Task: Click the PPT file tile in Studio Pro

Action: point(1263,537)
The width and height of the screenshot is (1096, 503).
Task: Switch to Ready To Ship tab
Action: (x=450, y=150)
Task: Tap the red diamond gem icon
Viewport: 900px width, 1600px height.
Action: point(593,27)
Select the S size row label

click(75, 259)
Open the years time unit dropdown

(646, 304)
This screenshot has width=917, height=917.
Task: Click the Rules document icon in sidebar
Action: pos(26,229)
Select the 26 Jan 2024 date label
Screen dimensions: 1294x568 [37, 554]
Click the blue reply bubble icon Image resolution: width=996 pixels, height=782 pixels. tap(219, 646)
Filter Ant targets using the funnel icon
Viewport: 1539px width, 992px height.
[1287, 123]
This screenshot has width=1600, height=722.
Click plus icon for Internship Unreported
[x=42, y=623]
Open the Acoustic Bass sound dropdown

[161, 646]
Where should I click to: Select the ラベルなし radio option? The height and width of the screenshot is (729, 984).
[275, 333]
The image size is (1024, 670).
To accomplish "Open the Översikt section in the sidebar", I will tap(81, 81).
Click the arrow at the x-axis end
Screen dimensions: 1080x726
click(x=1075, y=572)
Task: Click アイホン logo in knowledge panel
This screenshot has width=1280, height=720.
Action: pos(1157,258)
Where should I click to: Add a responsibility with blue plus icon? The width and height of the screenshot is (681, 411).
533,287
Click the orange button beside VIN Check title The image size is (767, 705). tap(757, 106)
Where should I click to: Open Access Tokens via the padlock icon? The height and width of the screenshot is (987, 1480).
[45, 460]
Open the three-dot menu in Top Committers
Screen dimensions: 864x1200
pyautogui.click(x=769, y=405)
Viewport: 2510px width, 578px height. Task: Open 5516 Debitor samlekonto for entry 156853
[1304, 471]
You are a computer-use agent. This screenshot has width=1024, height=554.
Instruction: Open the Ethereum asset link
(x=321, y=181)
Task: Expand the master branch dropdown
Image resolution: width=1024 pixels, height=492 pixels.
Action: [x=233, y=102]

- **Task directions**:
Change every "dropdown" in the rows above to "drop-down list", leaving everything else the same.

- **Task response**:
Task: Click the PPT file tile in Studio Pro

Action: point(1263,537)
The width and height of the screenshot is (1096, 503).
Task: Switch to Ready To Ship tab
Action: (x=450, y=150)
Task: Tap the red diamond gem icon
Viewport: 900px width, 1600px height.
Action: point(593,27)
Select the S size row label

click(75, 259)
Open the years time unit drop-down list

(646, 304)
This screenshot has width=917, height=917.
Task: Click the Rules document icon in sidebar
Action: pos(26,229)
Select the 26 Jan 2024 date label
Screen dimensions: 1294x568 [37, 554]
Click the blue reply bubble icon Image resolution: width=996 pixels, height=782 pixels. tap(219, 646)
Filter Ant targets using the funnel icon
Viewport: 1539px width, 992px height.
[1287, 123]
This screenshot has width=1600, height=722.
Click plus icon for Internship Unreported
[x=42, y=623]
Open the Acoustic Bass sound drop-down list

[161, 646]
Where should I click to: Select the ラベルなし radio option? The height and width of the screenshot is (729, 984).
[275, 333]
The image size is (1024, 670).
To accomplish "Open the Översikt section in the sidebar", I will tap(81, 81).
Click the arrow at the x-axis end
Screen dimensions: 1080x726
click(x=1075, y=572)
Task: Click アイホン logo in knowledge panel
This screenshot has width=1280, height=720.
Action: pos(1157,258)
Where should I click to: Add a responsibility with blue plus icon? The width and height of the screenshot is (681, 411).
533,287
Click the orange button beside VIN Check title The image size is (767, 705). tap(757, 106)
Where should I click to: Open Access Tokens via the padlock icon? The height and width of the screenshot is (987, 1480).
[45, 460]
Open the three-dot menu in Top Committers
Screen dimensions: 864x1200
pyautogui.click(x=769, y=405)
Viewport: 2510px width, 578px height. Task: Open 5516 Debitor samlekonto for entry 156853
[1304, 471]
You are a computer-use agent. This screenshot has width=1024, height=554.
Instruction: Open the Ethereum asset link
(x=321, y=181)
Task: Expand the master branch drop-down list
Image resolution: width=1024 pixels, height=492 pixels.
Action: [x=233, y=102]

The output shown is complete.